2.17.2010

Space


I've lived in three different apartments in the last three years, and each has been smaller than the last. (More expensive too, cruelly enough.) I like small. As I've said before, it keeps me from buying unnecessary things. It makes me feel like I'm living more deliberately, being more responsible with resources, etc. etc. It's good.

Okay, but sometimes it's a little less than good. Like when I try to wash my face in my tiny bathroom sink and as the water goes from cupped hands to face it splashes all over the floor - the sink isn't big enough. Or when I have to stand on tiptoe and move the mixing bowls to open the cupboard that holds the tupperware containers - there's nowhere else to put them. Or how each morning, as I open the drawers of the ad hoc bureau I keep in my closet, they ram into Oliver's chest of drawers - the chest of drawers that rams right up against the bed - the bed with the head that rams right up against the radiator. Nowhere else to put any of these things. I could go on and on - we don't have any drawers in the kitchen. Our 4-foot high, rotating fan is currently broken up in bits and stored in different corners because we don't have enough space to store it in one piece. A fan! We have to sort, fold and hang-dry our laundry in the living room, so every couple weeks there are sweaters, socks and t-shirts everywhere for a day or two. Never a dull moment!
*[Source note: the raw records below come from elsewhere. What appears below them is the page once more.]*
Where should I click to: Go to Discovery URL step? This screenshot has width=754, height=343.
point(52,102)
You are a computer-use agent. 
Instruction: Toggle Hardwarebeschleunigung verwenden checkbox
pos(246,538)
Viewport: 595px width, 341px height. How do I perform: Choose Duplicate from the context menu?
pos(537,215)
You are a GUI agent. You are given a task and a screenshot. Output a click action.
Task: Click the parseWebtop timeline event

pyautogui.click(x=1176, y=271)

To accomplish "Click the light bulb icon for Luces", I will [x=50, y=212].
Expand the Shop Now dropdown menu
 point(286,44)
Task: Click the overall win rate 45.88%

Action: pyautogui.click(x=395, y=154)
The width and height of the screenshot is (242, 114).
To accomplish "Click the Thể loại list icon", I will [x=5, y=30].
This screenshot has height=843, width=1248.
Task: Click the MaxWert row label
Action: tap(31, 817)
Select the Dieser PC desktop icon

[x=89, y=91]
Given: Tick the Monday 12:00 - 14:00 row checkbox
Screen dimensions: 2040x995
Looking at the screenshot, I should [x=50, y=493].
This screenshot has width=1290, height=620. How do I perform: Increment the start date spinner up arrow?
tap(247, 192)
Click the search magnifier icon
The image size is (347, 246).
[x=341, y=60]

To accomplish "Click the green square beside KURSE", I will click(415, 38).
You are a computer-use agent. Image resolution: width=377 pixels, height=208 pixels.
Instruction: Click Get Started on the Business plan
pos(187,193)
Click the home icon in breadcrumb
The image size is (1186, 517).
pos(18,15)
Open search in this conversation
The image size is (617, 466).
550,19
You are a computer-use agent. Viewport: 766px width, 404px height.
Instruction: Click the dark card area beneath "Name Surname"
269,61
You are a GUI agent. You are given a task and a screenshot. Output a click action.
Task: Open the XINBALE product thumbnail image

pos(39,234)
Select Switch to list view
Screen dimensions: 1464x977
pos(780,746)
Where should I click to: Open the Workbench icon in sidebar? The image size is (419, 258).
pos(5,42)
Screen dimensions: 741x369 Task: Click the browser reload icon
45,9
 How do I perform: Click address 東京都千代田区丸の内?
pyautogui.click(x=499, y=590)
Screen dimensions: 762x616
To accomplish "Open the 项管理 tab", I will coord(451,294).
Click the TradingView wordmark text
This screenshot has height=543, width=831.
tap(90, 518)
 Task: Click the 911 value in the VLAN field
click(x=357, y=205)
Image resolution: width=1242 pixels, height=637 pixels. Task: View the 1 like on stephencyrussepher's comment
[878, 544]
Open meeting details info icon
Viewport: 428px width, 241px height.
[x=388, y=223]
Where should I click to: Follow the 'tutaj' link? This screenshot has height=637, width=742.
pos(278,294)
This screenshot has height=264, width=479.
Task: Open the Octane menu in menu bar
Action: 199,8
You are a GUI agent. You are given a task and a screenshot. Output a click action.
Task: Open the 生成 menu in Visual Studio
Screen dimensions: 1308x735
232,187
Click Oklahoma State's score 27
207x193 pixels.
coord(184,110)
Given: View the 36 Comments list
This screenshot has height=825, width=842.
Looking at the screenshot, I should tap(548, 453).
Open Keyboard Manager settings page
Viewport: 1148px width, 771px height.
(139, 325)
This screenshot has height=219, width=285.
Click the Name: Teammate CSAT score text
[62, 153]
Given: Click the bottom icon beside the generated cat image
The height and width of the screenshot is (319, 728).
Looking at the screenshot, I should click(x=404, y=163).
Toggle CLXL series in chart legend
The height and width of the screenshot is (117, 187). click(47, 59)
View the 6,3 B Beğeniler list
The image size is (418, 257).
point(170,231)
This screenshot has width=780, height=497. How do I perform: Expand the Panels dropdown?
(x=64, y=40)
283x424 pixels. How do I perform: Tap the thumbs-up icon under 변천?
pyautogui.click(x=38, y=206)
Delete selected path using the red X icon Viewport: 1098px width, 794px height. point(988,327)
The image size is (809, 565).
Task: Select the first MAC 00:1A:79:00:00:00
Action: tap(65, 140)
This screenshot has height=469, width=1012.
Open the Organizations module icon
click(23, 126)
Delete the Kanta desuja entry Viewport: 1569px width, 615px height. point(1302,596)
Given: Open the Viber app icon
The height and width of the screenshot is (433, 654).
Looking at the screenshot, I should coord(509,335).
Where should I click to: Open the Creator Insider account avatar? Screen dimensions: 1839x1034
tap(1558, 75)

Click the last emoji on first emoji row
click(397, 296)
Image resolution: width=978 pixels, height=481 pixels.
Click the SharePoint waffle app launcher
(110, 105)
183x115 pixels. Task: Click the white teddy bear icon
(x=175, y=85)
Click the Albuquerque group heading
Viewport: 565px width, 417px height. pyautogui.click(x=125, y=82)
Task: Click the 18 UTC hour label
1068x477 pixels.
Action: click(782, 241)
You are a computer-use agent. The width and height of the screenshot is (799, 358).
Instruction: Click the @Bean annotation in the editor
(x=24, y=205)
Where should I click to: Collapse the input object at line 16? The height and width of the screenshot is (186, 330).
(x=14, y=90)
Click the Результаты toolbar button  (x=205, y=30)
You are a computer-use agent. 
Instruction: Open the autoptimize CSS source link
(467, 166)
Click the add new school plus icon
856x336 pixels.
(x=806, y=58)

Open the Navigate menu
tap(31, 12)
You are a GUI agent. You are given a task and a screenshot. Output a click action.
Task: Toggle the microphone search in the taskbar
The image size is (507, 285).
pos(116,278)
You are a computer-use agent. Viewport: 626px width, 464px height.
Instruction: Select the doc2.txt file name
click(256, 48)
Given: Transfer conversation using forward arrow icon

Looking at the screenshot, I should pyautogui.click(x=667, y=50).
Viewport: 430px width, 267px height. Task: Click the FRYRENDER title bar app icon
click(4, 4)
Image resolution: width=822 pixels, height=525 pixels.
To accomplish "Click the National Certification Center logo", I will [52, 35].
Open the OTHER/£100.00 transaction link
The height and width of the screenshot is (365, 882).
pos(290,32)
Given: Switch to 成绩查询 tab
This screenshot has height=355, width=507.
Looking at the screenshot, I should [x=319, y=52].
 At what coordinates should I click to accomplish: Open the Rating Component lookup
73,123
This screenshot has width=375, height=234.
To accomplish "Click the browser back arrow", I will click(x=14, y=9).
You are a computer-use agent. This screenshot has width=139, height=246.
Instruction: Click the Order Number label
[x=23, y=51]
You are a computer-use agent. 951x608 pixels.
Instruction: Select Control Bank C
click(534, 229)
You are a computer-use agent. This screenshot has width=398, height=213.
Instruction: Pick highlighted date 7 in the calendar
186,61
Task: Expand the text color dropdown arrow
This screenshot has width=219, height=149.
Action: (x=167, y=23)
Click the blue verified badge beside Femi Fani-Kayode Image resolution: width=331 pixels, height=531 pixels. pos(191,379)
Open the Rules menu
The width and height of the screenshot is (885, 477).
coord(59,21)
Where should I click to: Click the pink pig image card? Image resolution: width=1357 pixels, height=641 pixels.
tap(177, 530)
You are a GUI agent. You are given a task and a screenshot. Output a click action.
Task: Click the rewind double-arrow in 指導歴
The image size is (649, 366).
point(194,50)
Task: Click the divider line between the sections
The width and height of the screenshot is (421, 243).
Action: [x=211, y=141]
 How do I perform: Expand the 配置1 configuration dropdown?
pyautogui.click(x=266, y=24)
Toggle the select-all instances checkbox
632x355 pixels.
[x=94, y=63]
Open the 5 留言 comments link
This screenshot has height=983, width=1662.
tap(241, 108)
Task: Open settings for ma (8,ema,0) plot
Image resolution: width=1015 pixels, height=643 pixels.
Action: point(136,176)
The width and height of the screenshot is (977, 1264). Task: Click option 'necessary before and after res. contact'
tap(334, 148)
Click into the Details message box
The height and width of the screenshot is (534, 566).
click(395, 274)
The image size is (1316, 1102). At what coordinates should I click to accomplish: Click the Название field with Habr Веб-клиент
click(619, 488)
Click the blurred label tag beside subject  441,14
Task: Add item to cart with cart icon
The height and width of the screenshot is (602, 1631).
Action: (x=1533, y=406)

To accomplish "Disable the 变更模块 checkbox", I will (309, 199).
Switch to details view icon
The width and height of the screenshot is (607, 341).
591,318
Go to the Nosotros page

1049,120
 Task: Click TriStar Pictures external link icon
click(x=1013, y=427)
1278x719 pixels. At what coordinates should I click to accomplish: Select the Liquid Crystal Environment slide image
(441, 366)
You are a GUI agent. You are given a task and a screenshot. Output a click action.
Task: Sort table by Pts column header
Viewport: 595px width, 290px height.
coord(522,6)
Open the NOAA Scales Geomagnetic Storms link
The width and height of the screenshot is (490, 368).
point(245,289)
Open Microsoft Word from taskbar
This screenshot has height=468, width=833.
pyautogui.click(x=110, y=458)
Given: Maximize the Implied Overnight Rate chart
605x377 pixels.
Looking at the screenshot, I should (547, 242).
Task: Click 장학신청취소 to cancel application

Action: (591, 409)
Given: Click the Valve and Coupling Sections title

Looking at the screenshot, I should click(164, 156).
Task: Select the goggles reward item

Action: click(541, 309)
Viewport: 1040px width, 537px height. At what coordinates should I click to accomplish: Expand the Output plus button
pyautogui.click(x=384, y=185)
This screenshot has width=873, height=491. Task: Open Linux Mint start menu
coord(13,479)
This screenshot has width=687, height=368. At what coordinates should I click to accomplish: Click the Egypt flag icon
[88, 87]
We have two closets. Each is about 4 feet across. That is the sum total of our storage space. Did I really grow up in a house with a basement? With a garage? Did I used to have apartments with storage units in the basement? Amazing. Did I really used to live in an apartment that had a whole room just for dining? And a giant front porch?

Will I ever have those things again?

Eh, do I want them?


We've been talking about buying a house at some point in the next couple years, which is both exciting and scary. Buying seems so final. A tiny apartment is an adventure, but what happens if "small" becomes permanent? What happens if you officially realize that you will not in fact be moving on to a more affordable area, that you will not in fact have a backyard. Or a second bathroom. Or a real kitchen. Or a coat closet. Your son and daughter will need to share a bedroom and your parents will be forced to sleep on your couches when they come to visit because there is no guest room. Does an amazing neighborhood make up for that?

All in good fun, right?

1 comments:

BeeKay said...

I freaked out much less about buying when I finally got it through my head that I wasn't just kissing an huge sum of money goodbye. I was, you know, *buying something* with it. Something that I could later sell again and get that sum of money back in return. Maybe more, possibly less, but in general. It seems so simple, but I didn't really get it for a long time.